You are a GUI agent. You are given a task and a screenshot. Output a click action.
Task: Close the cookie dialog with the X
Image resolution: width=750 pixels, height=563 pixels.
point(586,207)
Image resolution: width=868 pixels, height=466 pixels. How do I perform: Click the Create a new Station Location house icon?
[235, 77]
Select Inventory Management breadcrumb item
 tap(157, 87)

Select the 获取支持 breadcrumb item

○ ○ ○ ○

Your goal | Transcribe the listing shown above in full and without change.

The answer |
You are a GUI agent. You are given a task and a screenshot. Output a click action.
Task: Close the cookie dialog with the X
Image resolution: width=750 pixels, height=563 pixels.
point(586,207)
Image resolution: width=868 pixels, height=466 pixels. How do I perform: Click the Create a new Station Location house icon?
[235, 77]
Select Inventory Management breadcrumb item
 tap(157, 87)

Select the 获取支持 breadcrumb item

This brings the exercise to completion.